Google Maps GPS GPX Waypoint Extractor

Category: GPS,Software — badsegue @ 1:17 am

background

I previously wrote about how to extract waypoints and create a GPX file from MSN Yellow Pages using a bookmarklet. This article explains how to do the same thing for Google Maps. I use mine to supplement the points of interest (POIs) in North American CitySelect v5 for my Garmin 76C.

POI coverage can be spotty, even in well established and stable cities. In newly developed or more remote areas there may be nothing at all. Online directories should have just about every business that would appear in the Yellow Pages, and are much more timely than the software releases. By tapping these online resources you can have the most accurate and complete set business POIs possible.

approach

This can be done relatively easily because of the way the search results are contained on a single place with the relevant data unencoded. Yahoo and most of the other online providers lack this ease of access. Even Google Local doesn’t put all the information on a single page, you’d have to drill down into each returned place to get the coordinates.

implementation

The code looks like this:

javascript:
(function(){
  var t=document.getElementById('vp').
        contentDocument.getElementsByTagName('SCRIPT').item(0).text;
  var pts=t.match(/<point .*?<\/title>/g);
  var doc=open().document;
  var bod=doc.body;
  doc.write('<textarea rows=%2250%22 cols=%22100%22>');
  doc.write('\n<gpx xmlns=%22http://www.topografix.com/GPX/1/1%22 
             creator=%22gpxextr%22 version=%221.1%22 

             xmlns:xsi=%22http://www.w3.org/2001/XMLSchema-instance%22>');
  for(i=0;i<pts.length;i++){
    var latlon = pts[i].match(/(-?\d{2}\.\d{6}).*?(-?\d{2}\.\d{6})
    .*?title.*?>(.*?)<\/title>/);
    latlon[3] = latlon[3].replace(/<.*?>/g, '');
    doc.write('\n<wpt lat=%22', latlon[1], '%22 lon=%22', latlon[2],
    '%22>\n<name>', latlon[3], '</name>\n</wpt>');
  }
  doc.write('\n</gpx></textarea>');
  doc.close();
}
)()

The Google Maps GPX Waypoint Extractor link (Firefox only) will run a little Javascript bookmarklet that parses the interesting parts of the map link and write them as a GPX file into a new browser window. (The MSN and Google extractors only works in Firefox/Mozilla for now. IE limits the the length of a bookmark and right now it’s too long. There’s a way around this but it requires putting the code into a file and having the bookmarklet ‘inject’ it into the page. I haven’t got that working yet though.)

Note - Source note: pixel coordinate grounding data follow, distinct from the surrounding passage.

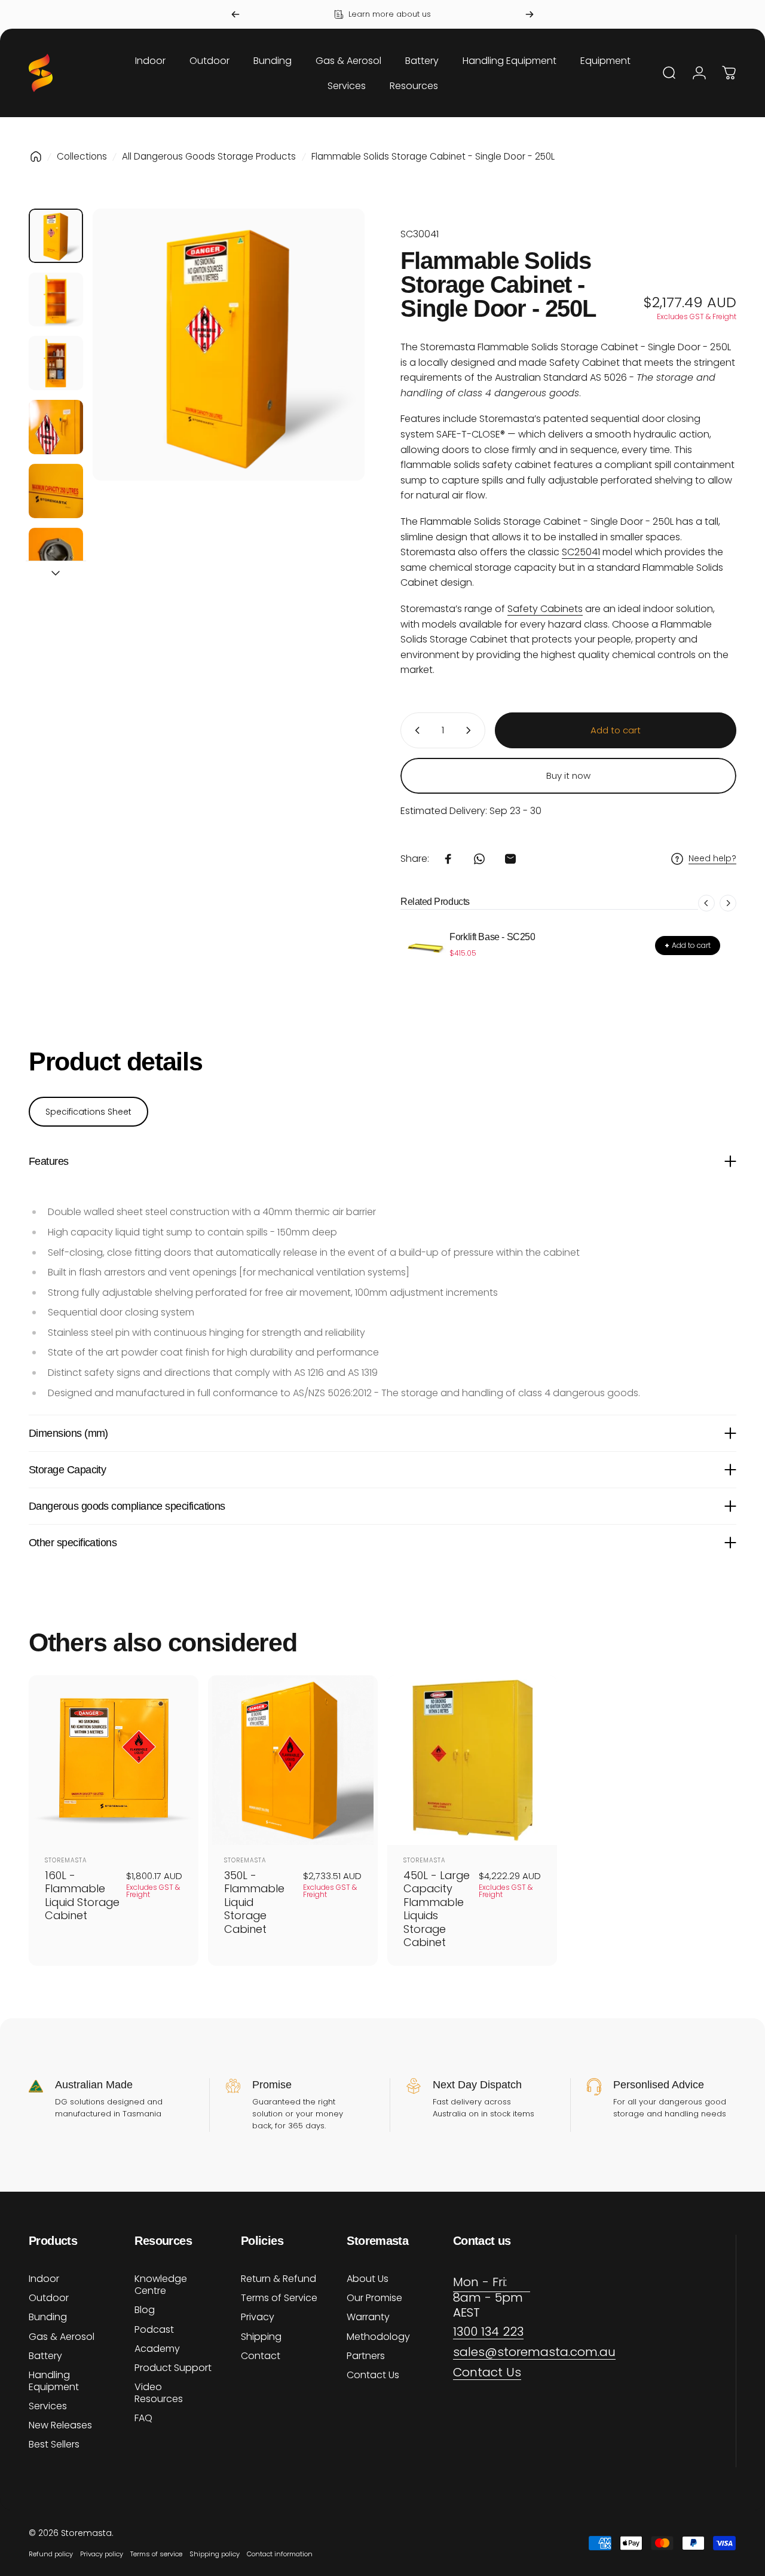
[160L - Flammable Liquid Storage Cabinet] (113, 1760)
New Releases (60, 2425)
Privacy (257, 2317)
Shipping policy (214, 2554)
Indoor (44, 2279)
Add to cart (688, 945)
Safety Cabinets (545, 609)
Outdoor (49, 2298)
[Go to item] (56, 236)
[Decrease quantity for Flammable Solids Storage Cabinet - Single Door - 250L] (415, 730)
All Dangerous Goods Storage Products (209, 156)
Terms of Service (279, 2298)
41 (581, 552)
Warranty (368, 2317)
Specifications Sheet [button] (88, 1112)
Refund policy (51, 2554)
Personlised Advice (658, 2085)
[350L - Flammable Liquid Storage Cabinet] (293, 1760)
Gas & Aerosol (61, 2337)
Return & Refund (278, 2279)
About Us (367, 2279)
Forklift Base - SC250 (492, 937)
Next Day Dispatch (477, 2085)
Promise (272, 2085)
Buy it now (568, 775)
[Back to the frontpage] (36, 157)
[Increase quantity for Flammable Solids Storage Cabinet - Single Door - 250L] (471, 730)
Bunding (48, 2317)
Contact (260, 2356)
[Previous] (235, 14)
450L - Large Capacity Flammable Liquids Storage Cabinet (436, 1909)
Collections (82, 156)
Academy (157, 2349)
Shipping (261, 2337)
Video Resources (158, 2393)
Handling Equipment (54, 2381)
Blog (144, 2310)
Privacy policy (101, 2554)
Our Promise (374, 2298)
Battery (45, 2356)
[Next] (529, 14)
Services (48, 2406)
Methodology (378, 2337)
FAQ (143, 2418)
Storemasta (66, 1860)
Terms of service (156, 2554)
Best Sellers (54, 2444)
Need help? (712, 858)
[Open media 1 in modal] (229, 345)
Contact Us (373, 2375)
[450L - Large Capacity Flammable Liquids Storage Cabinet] (472, 1760)
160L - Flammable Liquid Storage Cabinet (82, 1895)
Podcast (154, 2330)
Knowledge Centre (160, 2285)
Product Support (173, 2368)
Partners (366, 2356)
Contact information (280, 2554)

If you click on the link, the script won’t find anything on this page. Add the link (right-click and add it, or drag the link to your toolbar) then open Google Maps and do a search for “Pizza Duck,NC”. Now select the GPS GPX Extractor bookmark and you should get waypoints for all the results on the page. You should be able to import that file into most software that manages waypoints.

etc…

MSN Yellow Pages and Google Maps are the only sites I know of that have easily parsed coordinates. I think Google Local searches can be tapped as well, but it would require fetching each detail page. There are online GIS sources that can be used to get other types of waypoints, like parks and such. If you know of other sources of information that can be extracted like this, let me know.

• • •

March 14, 2005

MSN GPX GPS Waypoint Extractor

Category: GPS,Software — badsegue @ 1:09 am

background

Buy GPS Stuff

If you have a mapping GPS you may have noticed that the map sets you have are missing lots of points of interest. While planning the annual trip to the beach I noticed that there were no POIs for the area in City Select North America v5. This is the map set I use on my Garmin 76C. The only update available is the next version, which I can get for $75, but is unlikely to be much better.

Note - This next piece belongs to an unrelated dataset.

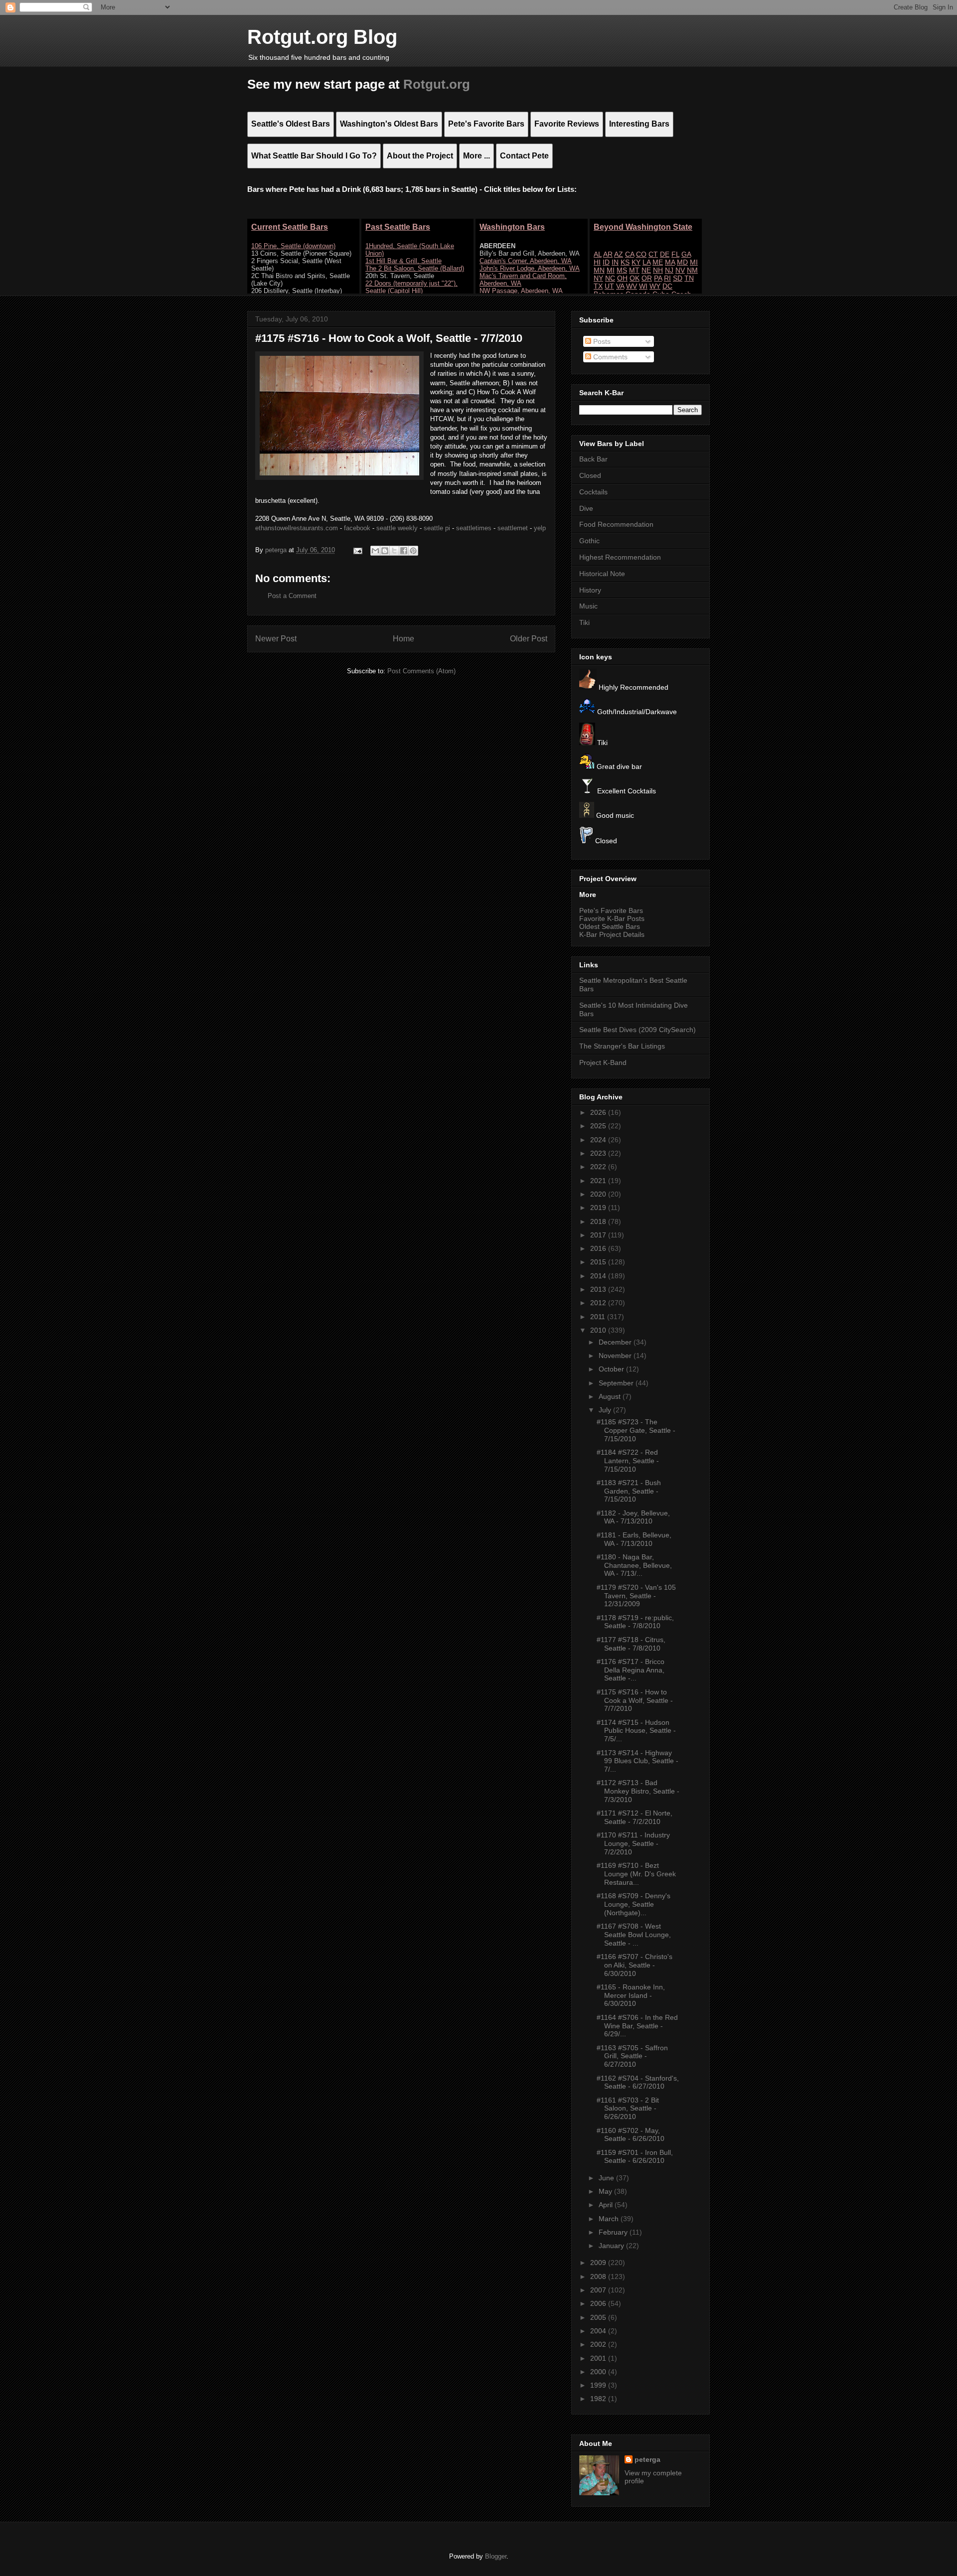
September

What I needed was a simple way to get accurate and up to date POIs for any area that I know I’m traveling to.

approach

Obviously if you’re looking for a type of business somewhere, you’re going to just search online. There are plenty of options that provide yellow pages, and can serve maps and driving directions for any given place.

I don’t need the maps or directions–the GPS handles that. I just need the latitude and longitude, preferably with multiple results on a single page. I don’t want to have to drill down to a different page for each returned result to get the coordinates.

A quick survey turned up MSN and Google as the most promising candidates. Google has their Local search, and the Maps beta. The Local search can return the largest number of results, but the coordinates in the page are for the center of the search region, not the results. The Maps search (dissected here) has the right data, but is limited to 10 results and I don’t see any way to get any more. That leaves MSN, which has the right data and also has other useful search options, like the ability to search within a radius of a specific address.

implementation

MSN Yellow Pages produces result details like this

Each matched business has a map link which has the latitude, longitude, and name.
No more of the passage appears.